En la Noche de Navidad tuve un recuerdo especial para los niños; esta tarde, en cambio, quiero dedicar mi atención sobre todo a los jóvenes. Queridos jóvenes, responsables del futuro de esta ciudad nuestra, no tengáis miedo de la tarea apostólica que el Señor os confía; no dudéis en elegir un estilo de vida que no siga la mentalidad hedonista actual. El Espíritu Santo os asegura la fuerza necesaria para dar testimonio de la alegría de la fe y de la belleza de ser cristianos. Las crecientes necesidades de la evangelización requieren numerosos obreros en la viña del Señor: no dudéis en responderle con prontitud si os llama. La sociedad necesita ciudadanos que no se preocupen sólo de sus propios intereses, porque, como recordé el día de Navidad, “si cada uno piensa sólo en sus propios intereses, el mundo se encamina a la ruina” (Mensaje Urbi et orbi: L'Osservatore Romano, edición en lengua española, 26 de diciembre de 2008, p. 20).

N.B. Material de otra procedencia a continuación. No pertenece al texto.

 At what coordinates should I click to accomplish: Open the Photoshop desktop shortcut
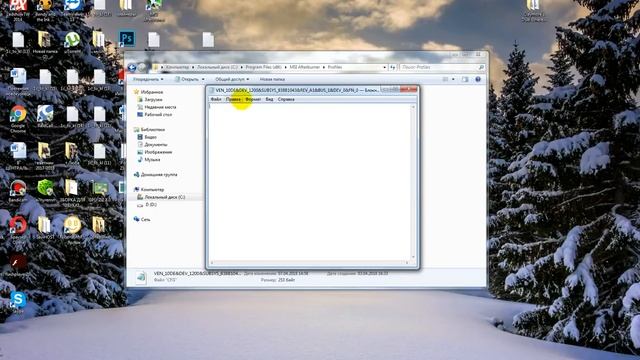pos(127,39)
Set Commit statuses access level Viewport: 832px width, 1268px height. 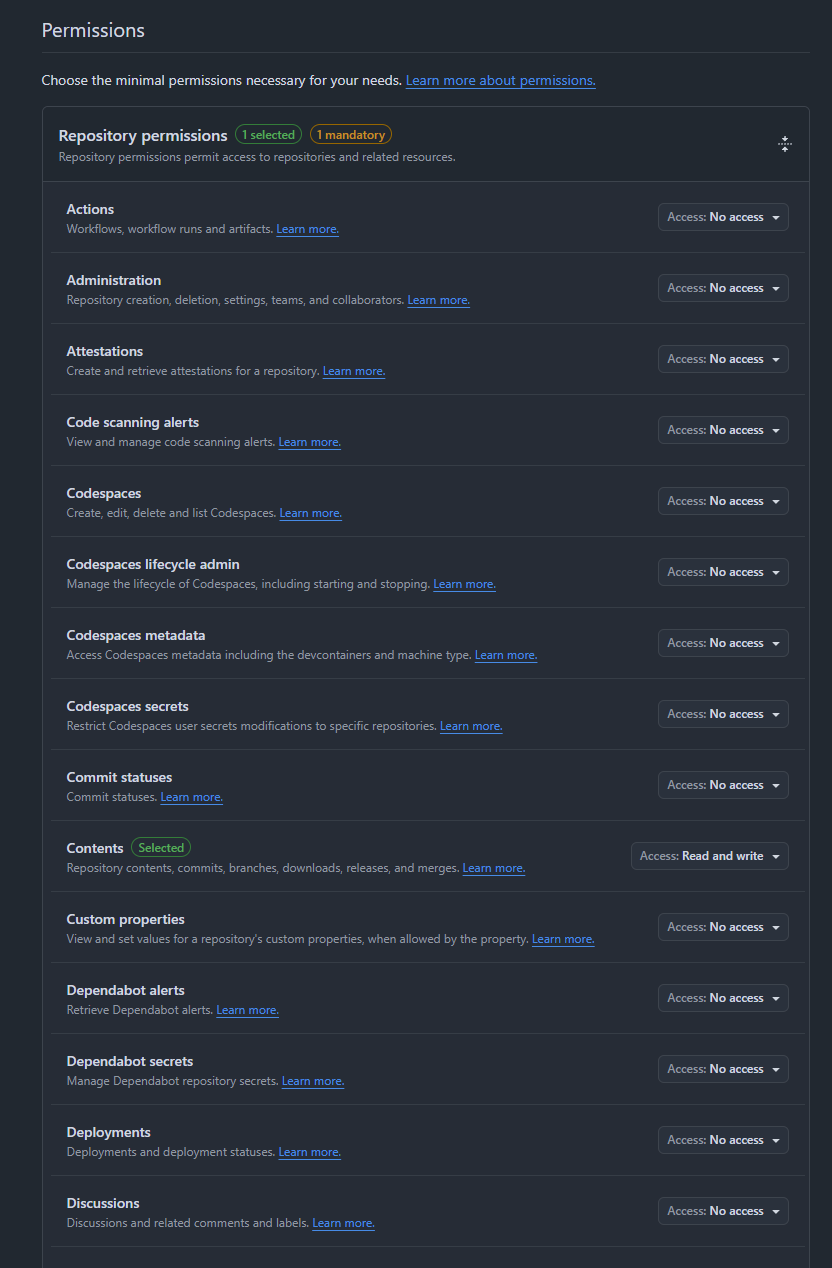coord(723,785)

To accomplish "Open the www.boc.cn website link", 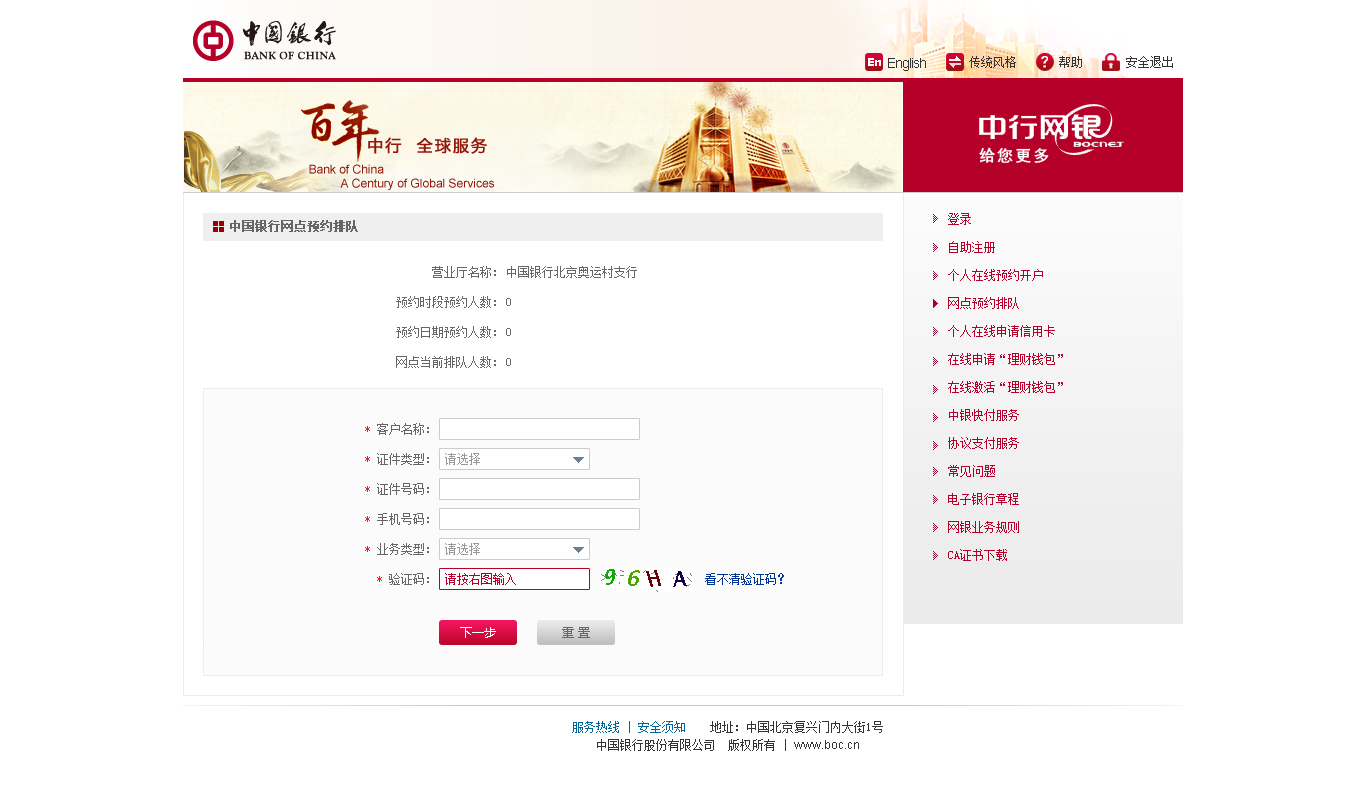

Queridos hermanos y hermanas, este año se cierra con la conciencia de una crisis económica y social creciente, que ya afecta al mundo entero; una crisis que requiere de todos más sobriedad y solidaridad para ayudar especialmente a las personas y las familias con dificultades más graves. La comunidad cristiana se está ya comprometiendo, y sé que la Cáritas diocesana y las demás organizaciones benéficas hacen lo posible, pero es necesaria la colaboración de todos, porque nadie puede pensar en construir por sí solo su propia felicidad.

Aunque en el horizonte se ciernen no pocas sombras sobre nuestro futuro, no debemos tener miedo. Nuestra gran esperanza como creyentes es la vida eterna en la comunión de Cristo y de toda la familia de Dios. Esta gran esperanza nos da la fuerza para afrontar y superar las dificultades de la vida en este mundo. Esta tarde, la presencia maternal de María nos asegura que Dios no nos abandona nunca, si nos entregamos a él y seguimos sus enseñanzas. Así pues, con filial afecto y confianza encomendemos a María las esperanzas y los anhelos, así como los temores y las dificultades que llevamos en el corazón, mientras despedimos el año 2008 y nos preparamos para acoger el 2009. Ella, la Virgen Madre, nos ofrece al Niño que yace en el pesebre como nuestra esperanza segura. Llenos de confianza, podremos entonces cantar al concluir el Te Deum: «In te, Domine, speravi: non confundar in aeternum», «Tú, Señor, eres nuestra esperanza, no quedaremos confundidos eternamente». Sí, Señor, en ti esperamos, hoy y siempre; tú eres nuestra esperanza. Amén.

Romana, n. 47, julio-diciembre 2008, p. 236-239.